Dataset records

Start of Block

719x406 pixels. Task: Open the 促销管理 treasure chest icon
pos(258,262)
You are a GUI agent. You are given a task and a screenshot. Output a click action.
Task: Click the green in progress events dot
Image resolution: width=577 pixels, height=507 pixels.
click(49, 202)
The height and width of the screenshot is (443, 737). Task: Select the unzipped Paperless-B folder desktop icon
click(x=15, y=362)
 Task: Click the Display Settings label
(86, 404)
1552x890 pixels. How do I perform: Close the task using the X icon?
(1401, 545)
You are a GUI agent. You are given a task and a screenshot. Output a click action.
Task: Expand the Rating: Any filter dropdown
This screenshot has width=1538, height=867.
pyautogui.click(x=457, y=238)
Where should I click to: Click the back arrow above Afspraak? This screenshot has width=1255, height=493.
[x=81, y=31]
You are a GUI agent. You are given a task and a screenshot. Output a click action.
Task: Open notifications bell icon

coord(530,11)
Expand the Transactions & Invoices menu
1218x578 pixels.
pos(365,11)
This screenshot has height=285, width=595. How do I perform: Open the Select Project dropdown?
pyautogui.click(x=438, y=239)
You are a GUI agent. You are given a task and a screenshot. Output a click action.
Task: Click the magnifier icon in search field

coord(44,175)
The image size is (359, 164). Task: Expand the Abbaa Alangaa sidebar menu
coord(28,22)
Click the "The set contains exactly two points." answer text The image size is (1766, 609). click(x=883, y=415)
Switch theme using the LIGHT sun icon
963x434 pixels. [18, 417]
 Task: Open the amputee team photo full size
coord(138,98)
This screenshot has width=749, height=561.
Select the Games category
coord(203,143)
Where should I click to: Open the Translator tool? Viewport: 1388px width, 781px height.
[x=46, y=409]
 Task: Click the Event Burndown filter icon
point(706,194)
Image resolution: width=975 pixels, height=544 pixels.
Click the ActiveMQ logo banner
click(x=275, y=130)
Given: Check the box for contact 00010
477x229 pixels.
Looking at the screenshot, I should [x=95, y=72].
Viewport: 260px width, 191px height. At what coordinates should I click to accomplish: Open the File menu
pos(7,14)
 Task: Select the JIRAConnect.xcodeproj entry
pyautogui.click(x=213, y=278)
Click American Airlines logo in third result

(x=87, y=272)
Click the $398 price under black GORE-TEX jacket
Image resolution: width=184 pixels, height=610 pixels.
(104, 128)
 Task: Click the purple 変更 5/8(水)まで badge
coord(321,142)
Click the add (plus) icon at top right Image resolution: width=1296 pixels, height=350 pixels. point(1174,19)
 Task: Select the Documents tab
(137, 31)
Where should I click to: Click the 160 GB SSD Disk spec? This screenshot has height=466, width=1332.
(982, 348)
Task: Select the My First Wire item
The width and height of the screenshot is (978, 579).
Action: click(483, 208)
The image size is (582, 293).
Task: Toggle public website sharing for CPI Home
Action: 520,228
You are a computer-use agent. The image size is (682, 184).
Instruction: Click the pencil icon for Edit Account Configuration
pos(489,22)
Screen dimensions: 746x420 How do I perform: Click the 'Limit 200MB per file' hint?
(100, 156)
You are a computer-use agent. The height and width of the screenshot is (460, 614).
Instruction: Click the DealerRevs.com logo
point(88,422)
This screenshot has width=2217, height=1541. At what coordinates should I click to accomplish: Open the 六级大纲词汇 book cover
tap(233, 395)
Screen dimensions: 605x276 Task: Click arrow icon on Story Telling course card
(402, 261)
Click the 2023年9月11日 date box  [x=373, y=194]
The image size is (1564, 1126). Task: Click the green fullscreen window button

End of Block

TASK GOAL:
Of all the entries above, retype exactly the lines from the line with "Click the add" to the line with "Task: Select the My First Wire item", both included, and no others.

ANSWER SPACE:
Click the add (plus) icon at top right Image resolution: width=1296 pixels, height=350 pixels. point(1174,19)
 Task: Select the Documents tab
(137, 31)
Where should I click to: Click the 160 GB SSD Disk spec? This screenshot has height=466, width=1332.
(982, 348)
Task: Select the My First Wire item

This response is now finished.